Recentemente o STJ, no julgamento do REsp 1703376 enfrentou a matéria.
Embora a jurisprudência do Superior Tribunal de Justiça (STJ) admita que, para a preservação da última vontade do autor do testamento, é possível flexibilizar alguns requisitos formais no registro do documento, a assinatura do tabelião ou de seu substituto legal é requisito indispensável de validade. Afinal, o notário é quem possui fé pública para dar autenticidade ao testamento.
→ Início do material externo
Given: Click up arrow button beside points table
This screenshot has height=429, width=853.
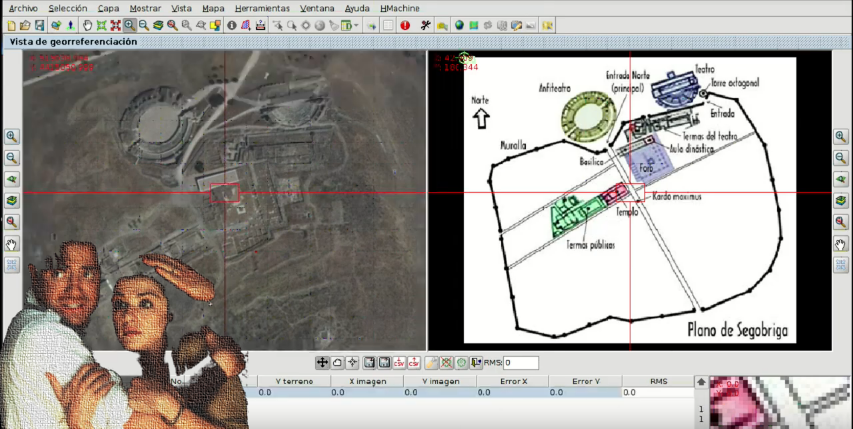Looking at the screenshot, I should pos(700,382).

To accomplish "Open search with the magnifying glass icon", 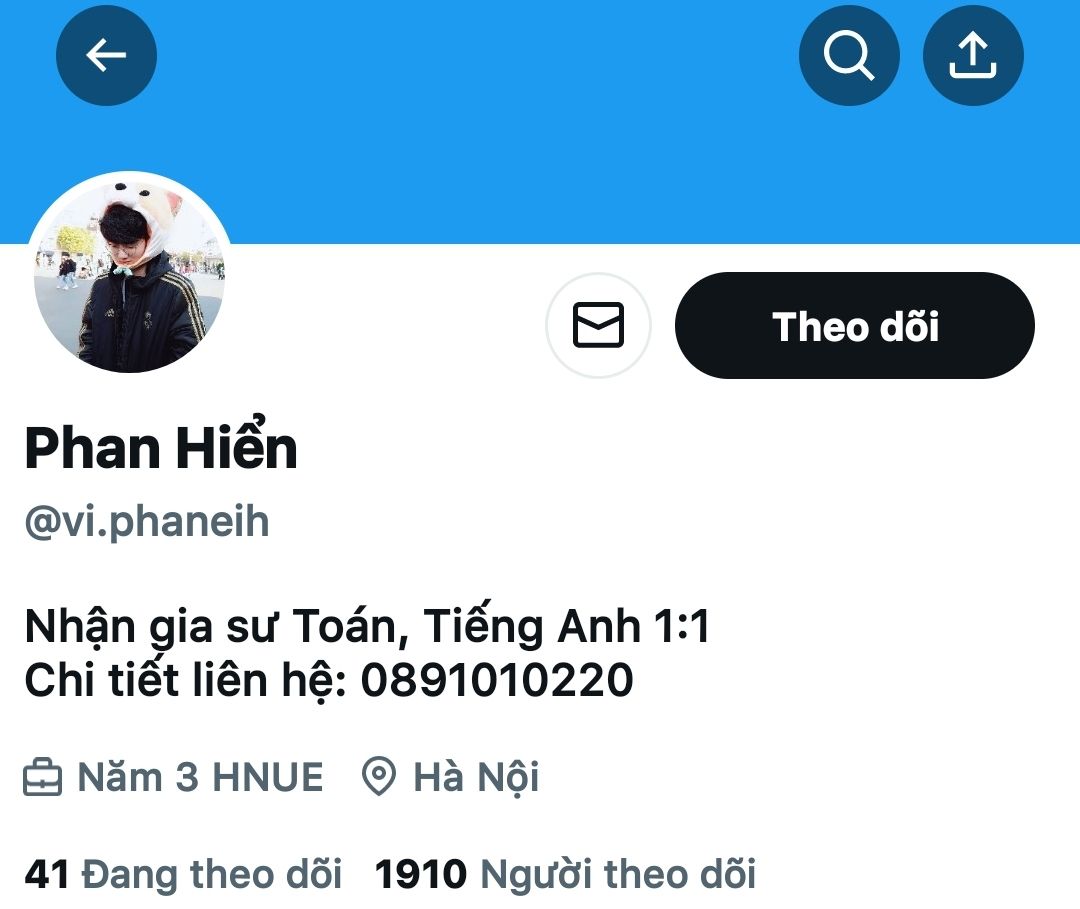I will click(849, 55).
O entendimento foi fixado pela Terceira Turma ao manter acórdão do Tribunal de Justiça da Paraíba (TJPB) que negou pedido de abertura, registro e cumprimento de testamento público apresentado por uma irmã da falecida – documento no qual a titular teria deixado todos os bens para as suas irmãs.
Por sua vez, o viúvo apresentou testamento registrado apenas 19 dias antes do documento indicado pela irmã, no qual somente ele era apontado como beneficiário.
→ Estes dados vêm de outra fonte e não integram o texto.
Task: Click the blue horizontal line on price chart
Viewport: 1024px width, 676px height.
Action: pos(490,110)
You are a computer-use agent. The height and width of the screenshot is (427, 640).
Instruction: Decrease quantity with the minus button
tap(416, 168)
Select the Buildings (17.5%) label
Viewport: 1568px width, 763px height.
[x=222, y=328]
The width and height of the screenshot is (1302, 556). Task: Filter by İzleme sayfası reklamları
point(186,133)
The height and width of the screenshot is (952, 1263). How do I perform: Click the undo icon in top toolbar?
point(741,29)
Em seu voto, o ministro também analisou decisões dos colegiados do STJ que, apesar de flexibilizarem os requisitos para o testamento, referiam-se a situações distintas, a exemplo do REsp 1.633.254, no qual a Terceira Turma confirmou a possibilidade de substituição de assinatura formal pela impressão digital – caso em que, todavia, tratou-se de testamento particular, para o qual é dispensada a presença do tabelião.
Ao manter o acórdão do TJPB, Moura Ribeiro destacou a existência de situações que causam "estranheza" nos autos, como o fato de o segundo testamento ter sido elaborado apenas 19 dias depois de testamento público formal, validado por tabelião, o qual foi apresentado por pessoa casada com a falecida durante 43 anos e dava aos bens destinação totalmente diferente.
"Todas essas peculiaridades trazidas, além da grave ausência de assinatura e identificação do tabelião que teria participado da confecção do testamento público, revelam haver fortes indícios de que o instrumento não traduz com segurança a real vontade da testadora, e, por isso, tal grave vício formal e máculas não podem ser relegadas", concluiu o ministro.
Bem entendeu o STJ, naquele julgamento citado, que a nulidade que vicia o testamento é absoluta porque houve violação a norma de ordem pública de natureza cogente (art. 166, IV, do CC/02, que diz que é nulo o negócio jurídico que não reveste a forma prescrita em lei), sendo que, no caso, a ausência de assinatura do tabelião é indício forte de que não há prova inequívoca da autenticidade do documento e, por conseguinte, de que ele realmente externa a vontade da testadora.
Daí tem-se que não se trata de mera formalidade a assinatura do tabelião.